Three hundred and sixth five days.
A whole year; twelve months.
We sat in traffic. It was a busy Wednesday morning rush hour. I’m anxious, excited and ever so scared. It felt like make or break time; would these doctors also recommend surgery? Did I have more choices than the scalpel? I was in agony. I knew I was sick and I knew that I would probably choose surgery but who wants to make that decision? Without more opinions and more information? No, today was necessary. I was curious about the new and different hospital; explaining my history to a new consultant, letting him judge me medically. Not knowing who I am, who I was, how hard I want to not be sick. Would I get given time? Did I have time?
This is an excerpt from an old, unpublished posted from January 28th 2016. One year ago today, me and my boyfriend travelled to Nottingham to see a specialist about my Crohn’s disease. My regular, usual consultant here at home had suggested it might be a good experience to see what else could be done. I was failing everything, at this point. My body just couldn’t process the Infliximab anymore, even with the high dose of Methotrexate, so we were sceptically trailing Vedolizumab. I was looking at the next step being a surgery.
The consultant in Nottingham was nice, gave me the time to talk and explained to me my options from his clinical perspective and experience. It wasn’t going to be easy or quick; it would take months of being a regular patient to possibly ‘fix’ me at his hospital or have surgery. Not an easy choice, any which was I looked at it. And boy, did I look at it.
I remember for days after that appointment, I would wake during the night and panic. Imagining potential surgeries, medications, complications; of being sicker for longer and harder than ever before. It was bleak.
I don’t know how I came to decide on surgery, but I eventually did. I was in the mist of finishing Vedolizumab, having a scope done, a flare up started and it all started to go south; quietly at first and then it gain speed. I just wanted out of what was going on; to be fixed, at least for a while. Of course, no one ever said surgery wold fix me but this was what I would tell myself to reassure myself I was doing the right thing, medically, for myself at that point. I would prepare myself too; I would read up on it, ask questions and gather myself for intense pain that would hopefully help the constant chronic ill pain I was in.

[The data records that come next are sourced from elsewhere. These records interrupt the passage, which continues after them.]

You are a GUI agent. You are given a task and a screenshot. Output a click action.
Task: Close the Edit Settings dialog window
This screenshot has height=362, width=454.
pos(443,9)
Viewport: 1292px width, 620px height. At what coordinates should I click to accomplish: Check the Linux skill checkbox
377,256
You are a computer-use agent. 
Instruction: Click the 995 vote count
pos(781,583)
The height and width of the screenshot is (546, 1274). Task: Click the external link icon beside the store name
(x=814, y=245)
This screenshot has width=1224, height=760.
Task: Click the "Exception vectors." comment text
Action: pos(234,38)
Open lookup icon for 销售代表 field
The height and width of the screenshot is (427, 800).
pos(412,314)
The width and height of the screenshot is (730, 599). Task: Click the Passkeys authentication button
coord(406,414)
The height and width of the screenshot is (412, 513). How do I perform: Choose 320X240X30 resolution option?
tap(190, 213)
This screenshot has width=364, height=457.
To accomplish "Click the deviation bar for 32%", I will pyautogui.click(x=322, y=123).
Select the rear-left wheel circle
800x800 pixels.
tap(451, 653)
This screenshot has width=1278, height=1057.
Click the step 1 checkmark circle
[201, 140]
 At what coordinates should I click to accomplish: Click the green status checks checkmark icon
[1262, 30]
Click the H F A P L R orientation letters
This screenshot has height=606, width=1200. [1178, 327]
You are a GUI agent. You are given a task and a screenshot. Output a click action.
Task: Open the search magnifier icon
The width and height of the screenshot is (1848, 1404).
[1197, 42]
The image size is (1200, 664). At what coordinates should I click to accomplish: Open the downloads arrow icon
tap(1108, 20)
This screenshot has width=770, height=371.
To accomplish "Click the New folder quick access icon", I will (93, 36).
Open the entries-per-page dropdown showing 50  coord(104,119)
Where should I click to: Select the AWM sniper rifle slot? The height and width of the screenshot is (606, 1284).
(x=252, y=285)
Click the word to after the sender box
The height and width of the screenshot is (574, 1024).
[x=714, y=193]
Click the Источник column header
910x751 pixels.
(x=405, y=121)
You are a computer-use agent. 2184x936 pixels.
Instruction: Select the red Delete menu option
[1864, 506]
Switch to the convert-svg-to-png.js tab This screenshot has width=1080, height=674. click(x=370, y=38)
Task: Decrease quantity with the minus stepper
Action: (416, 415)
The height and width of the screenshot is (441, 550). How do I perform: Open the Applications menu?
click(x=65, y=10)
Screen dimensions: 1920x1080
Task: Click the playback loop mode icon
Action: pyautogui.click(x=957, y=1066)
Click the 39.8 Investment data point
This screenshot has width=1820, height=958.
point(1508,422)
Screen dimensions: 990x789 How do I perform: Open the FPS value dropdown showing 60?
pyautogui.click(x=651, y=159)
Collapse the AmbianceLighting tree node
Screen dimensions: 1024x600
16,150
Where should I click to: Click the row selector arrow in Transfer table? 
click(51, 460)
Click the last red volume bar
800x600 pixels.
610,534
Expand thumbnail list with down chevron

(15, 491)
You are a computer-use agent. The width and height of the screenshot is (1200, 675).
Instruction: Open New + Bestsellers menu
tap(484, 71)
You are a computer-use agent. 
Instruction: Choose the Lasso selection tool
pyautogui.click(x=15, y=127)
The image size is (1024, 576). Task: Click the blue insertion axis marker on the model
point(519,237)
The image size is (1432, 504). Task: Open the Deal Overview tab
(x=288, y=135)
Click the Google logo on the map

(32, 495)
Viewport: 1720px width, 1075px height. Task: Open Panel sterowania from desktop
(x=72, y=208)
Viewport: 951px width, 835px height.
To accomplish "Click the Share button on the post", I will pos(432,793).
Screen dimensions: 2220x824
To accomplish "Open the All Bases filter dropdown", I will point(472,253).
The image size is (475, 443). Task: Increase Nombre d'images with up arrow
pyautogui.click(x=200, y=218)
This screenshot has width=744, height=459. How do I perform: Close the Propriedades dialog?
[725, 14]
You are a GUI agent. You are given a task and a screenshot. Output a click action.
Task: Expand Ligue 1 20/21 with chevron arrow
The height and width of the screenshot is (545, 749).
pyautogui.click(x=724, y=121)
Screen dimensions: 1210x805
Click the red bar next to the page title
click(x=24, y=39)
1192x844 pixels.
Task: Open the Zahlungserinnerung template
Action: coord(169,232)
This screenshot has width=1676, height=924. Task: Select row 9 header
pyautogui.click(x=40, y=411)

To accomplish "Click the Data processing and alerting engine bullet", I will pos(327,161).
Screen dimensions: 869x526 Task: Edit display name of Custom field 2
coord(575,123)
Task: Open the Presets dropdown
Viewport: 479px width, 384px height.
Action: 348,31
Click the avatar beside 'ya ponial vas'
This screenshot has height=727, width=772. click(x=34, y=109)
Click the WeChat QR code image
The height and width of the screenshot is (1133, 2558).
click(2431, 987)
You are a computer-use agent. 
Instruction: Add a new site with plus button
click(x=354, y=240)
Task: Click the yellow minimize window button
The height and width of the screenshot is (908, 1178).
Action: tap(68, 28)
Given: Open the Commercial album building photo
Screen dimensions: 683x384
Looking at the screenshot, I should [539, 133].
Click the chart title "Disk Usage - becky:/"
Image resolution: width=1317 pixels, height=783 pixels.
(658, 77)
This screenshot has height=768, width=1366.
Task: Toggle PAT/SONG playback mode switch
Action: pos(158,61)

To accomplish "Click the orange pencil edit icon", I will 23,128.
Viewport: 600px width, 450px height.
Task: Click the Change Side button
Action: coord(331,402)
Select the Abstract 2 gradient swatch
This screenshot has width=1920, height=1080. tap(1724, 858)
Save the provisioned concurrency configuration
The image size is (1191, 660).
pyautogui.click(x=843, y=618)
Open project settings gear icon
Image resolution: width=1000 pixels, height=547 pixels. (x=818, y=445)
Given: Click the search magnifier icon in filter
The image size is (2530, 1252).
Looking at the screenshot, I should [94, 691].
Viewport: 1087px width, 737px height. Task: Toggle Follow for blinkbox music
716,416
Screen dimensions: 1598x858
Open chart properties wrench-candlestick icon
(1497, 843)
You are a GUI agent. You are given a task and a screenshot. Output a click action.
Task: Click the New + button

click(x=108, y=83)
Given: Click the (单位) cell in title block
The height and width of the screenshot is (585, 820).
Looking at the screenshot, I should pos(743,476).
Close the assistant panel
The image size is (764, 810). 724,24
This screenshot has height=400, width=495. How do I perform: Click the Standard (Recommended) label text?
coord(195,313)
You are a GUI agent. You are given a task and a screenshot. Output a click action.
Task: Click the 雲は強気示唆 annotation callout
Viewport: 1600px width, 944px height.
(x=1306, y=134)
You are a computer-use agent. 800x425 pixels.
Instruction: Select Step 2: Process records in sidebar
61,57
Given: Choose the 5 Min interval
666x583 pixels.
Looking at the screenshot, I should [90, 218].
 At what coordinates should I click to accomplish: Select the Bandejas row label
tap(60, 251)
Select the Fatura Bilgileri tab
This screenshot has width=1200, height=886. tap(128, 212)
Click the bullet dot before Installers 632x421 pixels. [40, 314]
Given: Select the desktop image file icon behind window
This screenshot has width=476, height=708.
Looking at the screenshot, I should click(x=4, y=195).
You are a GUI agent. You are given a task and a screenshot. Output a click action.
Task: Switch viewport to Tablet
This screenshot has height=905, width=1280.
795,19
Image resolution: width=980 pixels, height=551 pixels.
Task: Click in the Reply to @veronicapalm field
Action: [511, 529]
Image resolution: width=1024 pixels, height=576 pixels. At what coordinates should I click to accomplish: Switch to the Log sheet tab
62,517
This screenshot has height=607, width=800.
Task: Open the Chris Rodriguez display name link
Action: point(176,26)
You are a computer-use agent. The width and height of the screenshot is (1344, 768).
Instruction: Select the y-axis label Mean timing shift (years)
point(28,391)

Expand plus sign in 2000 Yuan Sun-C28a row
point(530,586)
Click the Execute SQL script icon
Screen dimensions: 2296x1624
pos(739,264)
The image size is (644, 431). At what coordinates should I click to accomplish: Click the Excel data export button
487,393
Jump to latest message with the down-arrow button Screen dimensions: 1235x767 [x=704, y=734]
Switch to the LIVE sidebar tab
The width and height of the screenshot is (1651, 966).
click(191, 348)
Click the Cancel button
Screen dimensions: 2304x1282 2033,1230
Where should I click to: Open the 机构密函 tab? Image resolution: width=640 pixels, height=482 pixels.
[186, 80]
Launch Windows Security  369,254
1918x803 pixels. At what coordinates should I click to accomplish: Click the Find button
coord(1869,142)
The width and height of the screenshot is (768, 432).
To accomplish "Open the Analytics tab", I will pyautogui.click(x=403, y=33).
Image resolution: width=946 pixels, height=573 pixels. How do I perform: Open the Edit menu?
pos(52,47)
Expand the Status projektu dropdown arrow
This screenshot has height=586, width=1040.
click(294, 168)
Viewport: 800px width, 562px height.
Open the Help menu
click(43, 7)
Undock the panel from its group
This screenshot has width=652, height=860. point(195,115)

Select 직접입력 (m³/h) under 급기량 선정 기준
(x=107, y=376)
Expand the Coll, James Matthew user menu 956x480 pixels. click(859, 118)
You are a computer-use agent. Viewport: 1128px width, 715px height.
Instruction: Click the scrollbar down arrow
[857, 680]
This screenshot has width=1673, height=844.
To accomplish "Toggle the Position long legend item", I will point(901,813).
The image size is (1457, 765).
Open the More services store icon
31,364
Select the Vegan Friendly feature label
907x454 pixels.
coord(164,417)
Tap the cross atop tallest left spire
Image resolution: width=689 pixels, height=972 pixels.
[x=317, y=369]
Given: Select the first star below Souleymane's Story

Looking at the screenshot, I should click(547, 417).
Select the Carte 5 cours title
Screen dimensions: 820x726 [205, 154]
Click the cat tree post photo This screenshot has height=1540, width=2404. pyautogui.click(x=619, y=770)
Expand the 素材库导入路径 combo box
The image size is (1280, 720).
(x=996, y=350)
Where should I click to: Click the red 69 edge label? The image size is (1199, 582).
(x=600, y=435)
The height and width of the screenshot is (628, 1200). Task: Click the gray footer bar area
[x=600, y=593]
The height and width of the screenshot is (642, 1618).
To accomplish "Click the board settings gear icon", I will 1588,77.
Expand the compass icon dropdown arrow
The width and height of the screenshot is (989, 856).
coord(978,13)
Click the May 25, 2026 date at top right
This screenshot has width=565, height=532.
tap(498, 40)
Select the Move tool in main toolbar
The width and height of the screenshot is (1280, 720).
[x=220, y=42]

The Right Hemicoloectomy worked for a while. But then I didn’t continue to recover. Months of pain came and in August I was admitted again – third time’s a charm and all that – with the colonoscopy that would determine my current status: my colon was destroyed by disease and I would lose it and become a ostomate.
Weirdly, I had mentally prepared myself for a temporary stoma with the Right Hemi operation. When I woke up without one, I was relieved. That was obviously premature. My acceptance in that period of time, certainly helped me cope in August; both before and after ostomy surgery.
One year ago, if you had told me that I would be here, writing about how much I love ostomy life, I wouldn’t have believed you.
I didn’t plan this but I’m glad it happened this way.
Those three months of hell – and they were, no doubt about that – between June and August 2016 I will never ever forget for as long as I live. I replay them, knowing that anything is better than that. What I felt and went through in those months has changed me, for the better. I am more acutely aware of what pain is and how high my tolerance is now. I know what inner strength I have and how determined I am to see the good in things. I know how to appreciate good days over the bad ones that come along. And lately, I know how bloody luckily I am to have had surgery when I did, in the NHS, with my surgeon and his amazing team, receiving care and advise from wonderful stoma nurse and IBD nurses.
Those who complain about the delays in the health system here in the UK know nothing of it until you are a chronically ill patient or care for someone who is. It is not a perfect system and it is constantly under pressure to meet targets and goals in a society when people are living longer, suffering with more illness and struggle to feel well – both mentally and physically. But I appreciate it for what it is because it has always been there for me when I have needed it. I hope now, I won’t need it like I used to for a long time. I just hope it is still here when I do.
Please don’t let it get destroyed. Please fight for it. Please.